There's an element of morality laced throughout drug policy when it comes to women, attitudes and assumptions about motherhood, femininity, responsibility, and decorum. At times, these judgments run counter to policies and programs strictly built on research and logic.

"During the crack epidemic of the 1980s and '90s, there was a wave of concern whether a pregnant woman using crack was damaging the baby, and there was a lot of funding for research and programs for prenatal interventions," says SSA Professor Sydney Hans. "But the data have shown that when a woman uses cocaine or heroin, much of the risk to the child comes once he or she is born. The issue of how to help parents with children in the home hasn't gotten nearly the same attention."

During welfare reform, legislators on the left and right were concerned that many women would be unable to comply with work rules due to substance abuse problems, and they built a system that allowed states to do broad-based drug testing of welfare recipients. However, research by Associate Professor Harold Pollack and colleagues has shown that only about 20 percent of welfare recipients report any illicit drug use in the past year, with the majority of these drug users engaged in casual marijuana use.

Largely forgotten in the rush to identify millions of drug-using welfare mothers that simply didn't exist were serious questions about providing sufficient funding for substance abuse treatment and how to provide real support that can help women become ready for employment.

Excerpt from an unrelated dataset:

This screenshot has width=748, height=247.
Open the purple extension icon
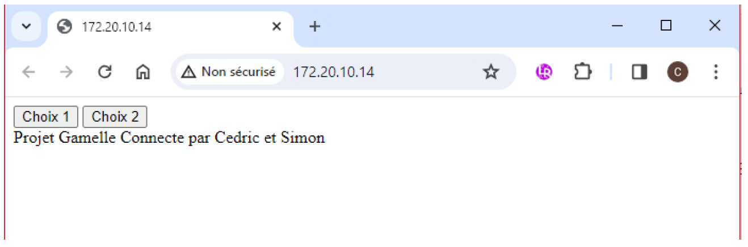[x=544, y=72]
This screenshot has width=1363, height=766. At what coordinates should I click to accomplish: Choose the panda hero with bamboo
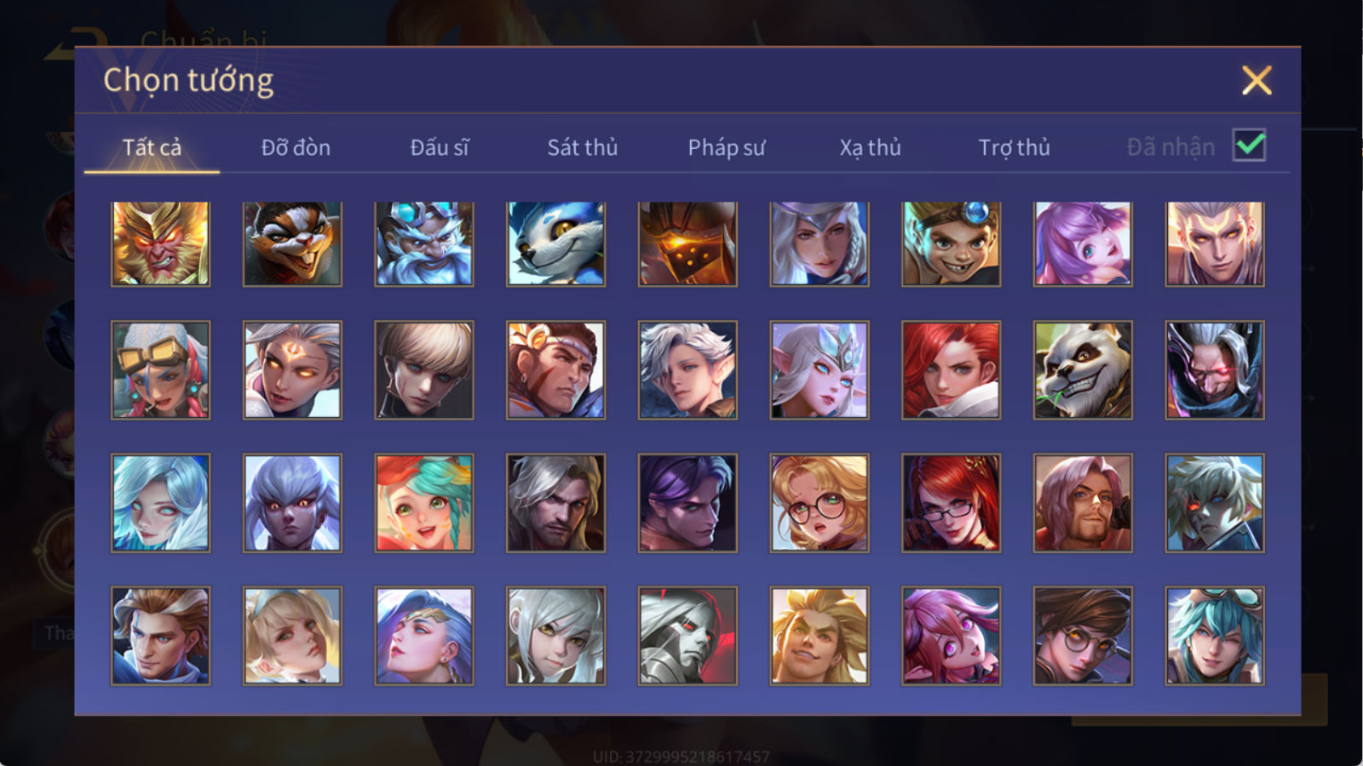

"Substance abuse might not be a highly prevalent problem for a lot of women on welfare. But it can be an indication that something else is not right. If you're a 34-year-old mom who's smoking marijuana in the afternoon, that's often a warning sign. We've done research that shows a correlation with that behavior and other mental health issues," Pollack says. "We should be more concerned and more careful and competent about helping women with those issues."